»»

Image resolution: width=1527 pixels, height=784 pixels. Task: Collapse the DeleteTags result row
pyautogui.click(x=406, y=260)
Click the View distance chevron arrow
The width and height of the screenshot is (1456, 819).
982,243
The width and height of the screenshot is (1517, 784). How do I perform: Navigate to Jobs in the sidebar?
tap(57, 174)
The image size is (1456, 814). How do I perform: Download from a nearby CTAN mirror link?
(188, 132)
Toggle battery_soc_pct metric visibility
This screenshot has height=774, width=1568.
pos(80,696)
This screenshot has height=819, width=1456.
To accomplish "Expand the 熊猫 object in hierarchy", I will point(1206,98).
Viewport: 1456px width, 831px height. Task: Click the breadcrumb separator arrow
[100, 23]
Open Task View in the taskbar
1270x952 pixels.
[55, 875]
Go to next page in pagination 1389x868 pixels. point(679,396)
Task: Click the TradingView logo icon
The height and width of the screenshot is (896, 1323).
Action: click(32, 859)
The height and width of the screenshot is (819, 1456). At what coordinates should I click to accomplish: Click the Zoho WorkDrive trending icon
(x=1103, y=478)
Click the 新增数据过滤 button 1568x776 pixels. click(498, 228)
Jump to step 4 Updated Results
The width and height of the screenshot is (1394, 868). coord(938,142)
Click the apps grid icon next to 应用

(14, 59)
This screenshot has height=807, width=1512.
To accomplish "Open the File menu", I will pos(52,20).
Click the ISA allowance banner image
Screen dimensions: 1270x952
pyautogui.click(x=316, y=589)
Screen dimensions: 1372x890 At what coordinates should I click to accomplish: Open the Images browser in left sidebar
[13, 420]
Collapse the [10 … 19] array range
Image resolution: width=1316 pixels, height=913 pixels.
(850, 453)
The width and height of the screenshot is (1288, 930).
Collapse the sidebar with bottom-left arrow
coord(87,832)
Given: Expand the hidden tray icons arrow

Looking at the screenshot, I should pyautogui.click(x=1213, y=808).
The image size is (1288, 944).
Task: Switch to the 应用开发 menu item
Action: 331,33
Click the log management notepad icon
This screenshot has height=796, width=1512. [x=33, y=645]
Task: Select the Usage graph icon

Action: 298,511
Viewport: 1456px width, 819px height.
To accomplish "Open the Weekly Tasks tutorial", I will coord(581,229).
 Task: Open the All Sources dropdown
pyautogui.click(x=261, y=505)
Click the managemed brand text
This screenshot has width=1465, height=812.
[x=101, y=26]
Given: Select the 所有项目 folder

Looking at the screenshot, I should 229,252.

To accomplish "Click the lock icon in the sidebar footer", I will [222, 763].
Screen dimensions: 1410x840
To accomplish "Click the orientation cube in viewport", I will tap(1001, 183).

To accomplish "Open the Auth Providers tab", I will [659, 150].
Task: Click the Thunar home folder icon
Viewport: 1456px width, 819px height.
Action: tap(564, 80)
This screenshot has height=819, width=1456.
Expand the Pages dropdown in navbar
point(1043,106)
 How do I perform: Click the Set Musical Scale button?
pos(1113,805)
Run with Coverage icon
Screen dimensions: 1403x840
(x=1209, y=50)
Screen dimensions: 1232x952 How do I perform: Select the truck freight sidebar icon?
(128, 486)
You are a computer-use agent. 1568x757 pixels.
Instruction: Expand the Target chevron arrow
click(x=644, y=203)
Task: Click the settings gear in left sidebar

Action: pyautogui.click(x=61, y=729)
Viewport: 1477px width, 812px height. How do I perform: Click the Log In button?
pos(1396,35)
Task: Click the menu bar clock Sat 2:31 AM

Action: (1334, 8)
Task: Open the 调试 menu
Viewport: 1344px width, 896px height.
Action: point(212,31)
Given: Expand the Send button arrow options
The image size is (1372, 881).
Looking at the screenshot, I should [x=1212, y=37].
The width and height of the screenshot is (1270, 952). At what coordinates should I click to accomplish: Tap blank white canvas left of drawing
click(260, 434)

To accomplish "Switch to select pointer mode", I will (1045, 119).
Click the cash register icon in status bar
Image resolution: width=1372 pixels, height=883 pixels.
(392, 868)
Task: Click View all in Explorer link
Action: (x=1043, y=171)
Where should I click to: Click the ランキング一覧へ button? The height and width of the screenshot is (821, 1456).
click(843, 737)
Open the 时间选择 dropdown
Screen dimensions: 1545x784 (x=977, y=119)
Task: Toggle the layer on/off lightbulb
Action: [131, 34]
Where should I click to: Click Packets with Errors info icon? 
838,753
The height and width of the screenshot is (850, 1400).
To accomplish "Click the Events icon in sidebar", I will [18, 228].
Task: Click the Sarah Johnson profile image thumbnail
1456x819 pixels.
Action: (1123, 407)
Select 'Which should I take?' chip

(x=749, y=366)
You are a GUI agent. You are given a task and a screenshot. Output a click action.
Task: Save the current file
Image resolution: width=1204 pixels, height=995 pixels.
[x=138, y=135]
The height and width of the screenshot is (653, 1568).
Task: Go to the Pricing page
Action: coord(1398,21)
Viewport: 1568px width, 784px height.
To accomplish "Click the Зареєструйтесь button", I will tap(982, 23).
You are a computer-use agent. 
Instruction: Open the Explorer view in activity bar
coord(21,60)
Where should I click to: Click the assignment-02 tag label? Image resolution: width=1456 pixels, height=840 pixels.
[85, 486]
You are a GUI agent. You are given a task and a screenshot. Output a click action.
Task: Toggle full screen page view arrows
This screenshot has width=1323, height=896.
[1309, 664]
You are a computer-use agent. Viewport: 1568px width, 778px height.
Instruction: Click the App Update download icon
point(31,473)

««

Problem statement
Each line of the records belongs in the answer, reproduced exactly.

Output for this exercise
Image resolution: width=1527 pixels, height=784 pixels. Task: Collapse the DeleteTags result row
pyautogui.click(x=406, y=260)
Click the View distance chevron arrow
The width and height of the screenshot is (1456, 819).
982,243
The width and height of the screenshot is (1517, 784). How do I perform: Navigate to Jobs in the sidebar?
tap(57, 174)
The image size is (1456, 814). How do I perform: Download from a nearby CTAN mirror link?
(188, 132)
Toggle battery_soc_pct metric visibility
This screenshot has height=774, width=1568.
pos(80,696)
This screenshot has height=819, width=1456.
To accomplish "Expand the 熊猫 object in hierarchy", I will point(1206,98).
Viewport: 1456px width, 831px height. Task: Click the breadcrumb separator arrow
[100, 23]
Open Task View in the taskbar
1270x952 pixels.
[55, 875]
Go to next page in pagination 1389x868 pixels. point(679,396)
Task: Click the TradingView logo icon
The height and width of the screenshot is (896, 1323).
Action: click(32, 859)
The height and width of the screenshot is (819, 1456). At what coordinates should I click to accomplish: Click the Zoho WorkDrive trending icon
(x=1103, y=478)
Click the 新增数据过滤 button 1568x776 pixels. click(498, 228)
Jump to step 4 Updated Results
The width and height of the screenshot is (1394, 868). coord(938,142)
Click the apps grid icon next to 应用

(14, 59)
This screenshot has height=807, width=1512.
To accomplish "Open the File menu", I will pos(52,20).
Click the ISA allowance banner image
Screen dimensions: 1270x952
pyautogui.click(x=316, y=589)
Screen dimensions: 1372x890 At what coordinates should I click to accomplish: Open the Images browser in left sidebar
[13, 420]
Collapse the [10 … 19] array range
Image resolution: width=1316 pixels, height=913 pixels.
(850, 453)
The width and height of the screenshot is (1288, 930).
Collapse the sidebar with bottom-left arrow
coord(87,832)
Given: Expand the hidden tray icons arrow

Looking at the screenshot, I should pyautogui.click(x=1213, y=808).
The image size is (1288, 944).
Task: Switch to the 应用开发 menu item
Action: 331,33
Click the log management notepad icon
This screenshot has height=796, width=1512. [x=33, y=645]
Task: Select the Usage graph icon

Action: 298,511
Viewport: 1456px width, 819px height.
To accomplish "Open the Weekly Tasks tutorial", I will coord(581,229).
 Task: Open the All Sources dropdown
pyautogui.click(x=261, y=505)
Click the managemed brand text
This screenshot has width=1465, height=812.
[x=101, y=26]
Given: Select the 所有项目 folder

Looking at the screenshot, I should 229,252.

To accomplish "Click the lock icon in the sidebar footer", I will [222, 763].
Screen dimensions: 1410x840
To accomplish "Click the orientation cube in viewport", I will tap(1001, 183).

To accomplish "Open the Auth Providers tab", I will [659, 150].
Task: Click the Thunar home folder icon
Viewport: 1456px width, 819px height.
Action: tap(564, 80)
This screenshot has height=819, width=1456.
Expand the Pages dropdown in navbar
point(1043,106)
 How do I perform: Click the Set Musical Scale button?
pos(1113,805)
Run with Coverage icon
Screen dimensions: 1403x840
(x=1209, y=50)
Screen dimensions: 1232x952 How do I perform: Select the truck freight sidebar icon?
(128, 486)
You are a computer-use agent. 1568x757 pixels.
Instruction: Expand the Target chevron arrow
click(x=644, y=203)
Task: Click the settings gear in left sidebar

Action: pyautogui.click(x=61, y=729)
Viewport: 1477px width, 812px height. How do I perform: Click the Log In button?
pos(1396,35)
Task: Click the menu bar clock Sat 2:31 AM

Action: (1334, 8)
Task: Open the 调试 menu
Viewport: 1344px width, 896px height.
Action: point(212,31)
Given: Expand the Send button arrow options
The image size is (1372, 881).
Looking at the screenshot, I should [x=1212, y=37].
The width and height of the screenshot is (1270, 952). At what coordinates should I click to accomplish: Tap blank white canvas left of drawing
click(260, 434)

To accomplish "Switch to select pointer mode", I will (1045, 119).
Click the cash register icon in status bar
Image resolution: width=1372 pixels, height=883 pixels.
(392, 868)
Task: Click View all in Explorer link
Action: (x=1043, y=171)
Where should I click to: Click the ランキング一覧へ button? The height and width of the screenshot is (821, 1456).
click(843, 737)
Open the 时间选择 dropdown
Screen dimensions: 1545x784 (x=977, y=119)
Task: Toggle the layer on/off lightbulb
Action: [131, 34]
Where should I click to: Click Packets with Errors info icon? 
838,753
The height and width of the screenshot is (850, 1400).
To accomplish "Click the Events icon in sidebar", I will [18, 228].
Task: Click the Sarah Johnson profile image thumbnail
1456x819 pixels.
Action: (1123, 407)
Select 'Which should I take?' chip

(x=749, y=366)
You are a GUI agent. You are given a task and a screenshot. Output a click action.
Task: Save the current file
Image resolution: width=1204 pixels, height=995 pixels.
[x=138, y=135]
The height and width of the screenshot is (653, 1568).
Task: Go to the Pricing page
Action: coord(1398,21)
Viewport: 1568px width, 784px height.
To accomplish "Click the Зареєструйтесь button", I will tap(982, 23).
You are a computer-use agent. 
Instruction: Open the Explorer view in activity bar
coord(21,60)
Where should I click to: Click the assignment-02 tag label? Image resolution: width=1456 pixels, height=840 pixels.
[85, 486]
You are a GUI agent. You are given a task and a screenshot. Output a click action.
Task: Toggle full screen page view arrows
This screenshot has width=1323, height=896.
[1309, 664]
You are a computer-use agent. Viewport: 1568px width, 778px height.
Instruction: Click the App Update download icon
point(31,473)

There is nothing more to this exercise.